A Multithreaded Fork of Redis That’s 5X Faster Than Redis
What if I told you there is a fork of Redis that can run 5x faster with nearly 5x lower latency. What if you no longer needed sentinel nodes and your replicas could accept both reads and writes? This could provide the potential to achieve a 10x reduction in the amount you shard.
This article looks at KeyDB which is an open source, multithreaded fork of Redis. We will review the latest benchmarking numbers and discuss how a more powerful, single instance of KeyDB can reduce cluster size and simplify your stack. We discuss the multithreading architecture and walkthrough how to replicate these numbers.
#Why KeyDB? Why Consider A Fork?
With an uninhibited ability to evolve the codebase, KeyDB has been able to make huge strides in a short amount of time and are on a path that will disrupt the database landscape in the months to come.
In regards to why fork Redis in the first place, KeyDB has a different philosophy on how the codebase should evolve. We feel that ease of use, high performance, and a "batteries included" approach is the best way to create a good user experience. While we have great respect for the Redis maintainers it is our opinion that the Redis approach focuses too much on simplicity of the code base at the expense of complexity for the user. This results in the need for external components and workarounds to solve common problems.
Because of this difference of opinion features which are right for KeyDB may not be appropriate for Redis. A fork allows us to explore this new development path and implement features which may never be a part of Redis. KeyDB keeps in sync with upstream Redis changes, and where applicable we upstream bug fixes and changes. It is our hope that the two projects can continue to grow and learn from each other.
#Latest Benchmarking DataKeyDB launched in March of this year and even with our performance gains, we still expect to get even faster. Our latest benchmarking data shows a single instance of KeyDB getting just over 5 times more ops/sec (graph ranging 5.13-5.49) than a single instance of Redis (v5) and nearly 5 times lower latency (graph ranging 4.6-5.1):
#Benefits of Multithreading
Being able to increase the power of a single instance/node of KeyDB reduces the need to shard and can greatly reduce the number of moving parts in your setup. You might be asking if running many Redis nodes in a cluster might get more throughput per core than multi-threading a single node? You can shard KeyDB just as you can Redis, and as your database grows extensively it makes sense to do so. But if you have the option to add horsepower without purchasing a second car why wouldn’t you? Being able to scale the size of your nodes in addition to sharding adds a new level of power and choice for the user. This is one of many differences of opinion between Redis and KeyDB. This is not only a common discussion point in the community but a point of contention in some circles.

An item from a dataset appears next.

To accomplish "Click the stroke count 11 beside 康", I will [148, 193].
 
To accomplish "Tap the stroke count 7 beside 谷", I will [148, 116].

So to the question of “what does it look like running more threads with KeyDB”. We ran some basic numbers so you can get an idea. Below is a chart benchmarking ops/sec vs number of threads used:
You can see drastic improvements to the performance as more resources are allocated to the instance. There is an option to pin threads to CPUs for further improvement but the best option for you may depend on your setup. By default this option is disabled.
At just one thread allocated to KeyDB, on average it still holds about 5% performance gain over a single threaded instance of Redis. So even with new features being added and architecture changes, performance has not been compromised.
KeyDB works by running the normal Redis event loop on multiple threads. Network IO, and query parsing are done concurrently. Each connection is assigned a thread on accept(). Access to the core hash table is guarded by spinlock. Because the hashtable access is extremely fast this lock has low contention. Transactions hold the lock for the duration of the EXEC command. Modules work in concert with the GIL which is only acquired when all server threads are paused. This maintains the atomicity guarantees modules expect.
Unlike most databases the core data structure is the fastest part of the system. Most of the query time comes from parsing the REPL protocol and copying data to/from the network.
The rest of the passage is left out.